Pourquoi faut-il toujours qu’aimer soit douloureux
Que, sans souffrir un peu, on ne puisse être heureux,
Que, derrière tout bonheur, se cache le malheur
Comme si félicité rimait avec aigreur ?

Pourquoi faut-il encore que tu fermes ton cœur,
Que, désespérément, tu ailles chercher ailleurs
Ce qui te tend les bras alors que bien des femmes
Auraient depuis longtemps succombé sous sa flamme?

Pourquoi faut-il qu'il n'aime, parmi toutes ces dames,
Que précisément celle qui, torturant son âme,
Lui faisant pressentir des lendemains sublimes,
Lui interdit alors des espoirs plus intimes ?

Pourquoi lui refuser l’ascension de tes cimes
Lui qui a tant rêvé cette aventure ultime ?
Pourquoi faut-il sans cesse que tu mentes à toi-même
Que tu ne t’avoues pas follement que tu l’aimes ?

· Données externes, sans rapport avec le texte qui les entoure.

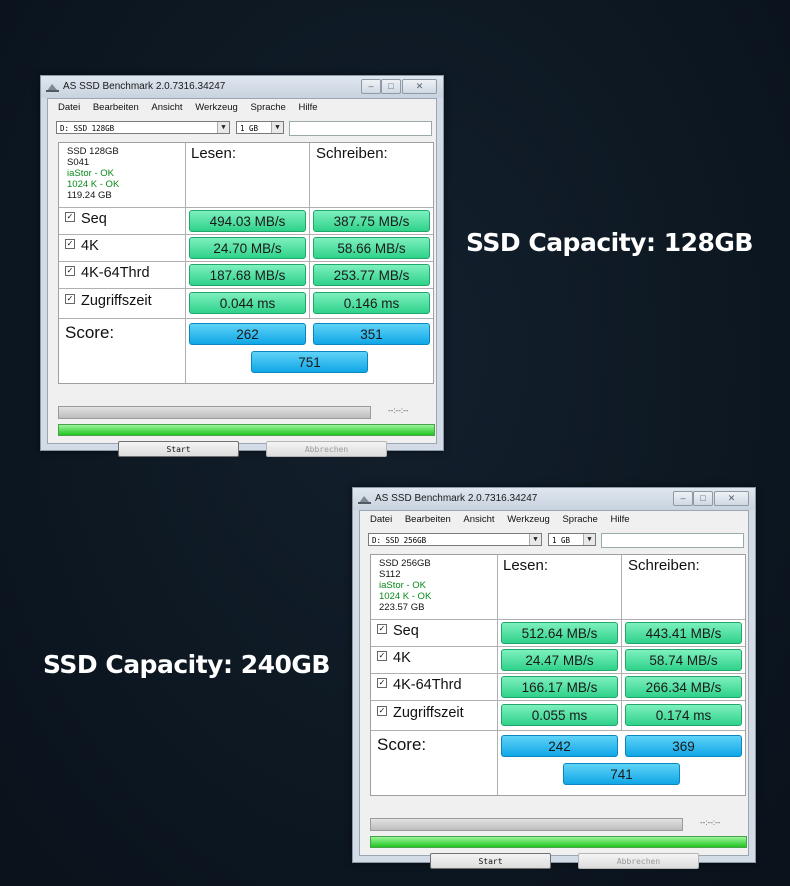  What do you see at coordinates (90, 196) in the screenshot?
I see `drive-capacity: 119.24 GB` at bounding box center [90, 196].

Pourquoi sur sa passion jeter des anathèmes
Qu'il doit tous conjurer chaque fois par des poèmes ?
Pourquoi tant de ravages, pourquoi cette souffrance
Et qui, de son amour, peut croire ton insouciance?

Pourquoi cette attirance, pourquoi son impuissance,
Pourquoi le condamner à autant de patience ?
Pourquoi enfouir si vite des sentiments si forts
Que vous partagerez tous deux après la mort ?

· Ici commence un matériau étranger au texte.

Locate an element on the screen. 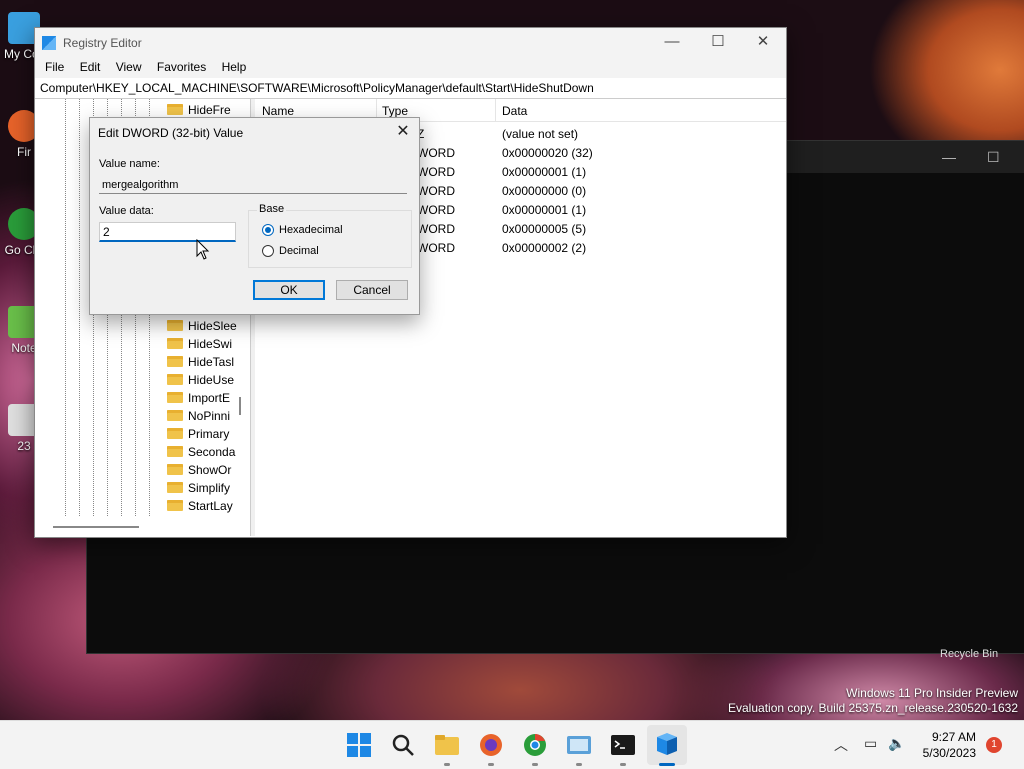 The height and width of the screenshot is (769, 1024). taskbar-active-indicator is located at coordinates (667, 764).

Pourquoi tous ces sonnets, pourquoi ces vains efforts
Et pourquoi y chercher un peu de réconfort ?
Pourquoi tant de labeur et tant d’abnégation ?
Pourquoi poursuivre sans fin cette folle obstination ?

Mais je crois maintenant connaître la raison
Des voies crépusculaires qu’emprunte la passion,
La douleur inhérente aux amoureux transis
Est le lit consacré de toute poésie.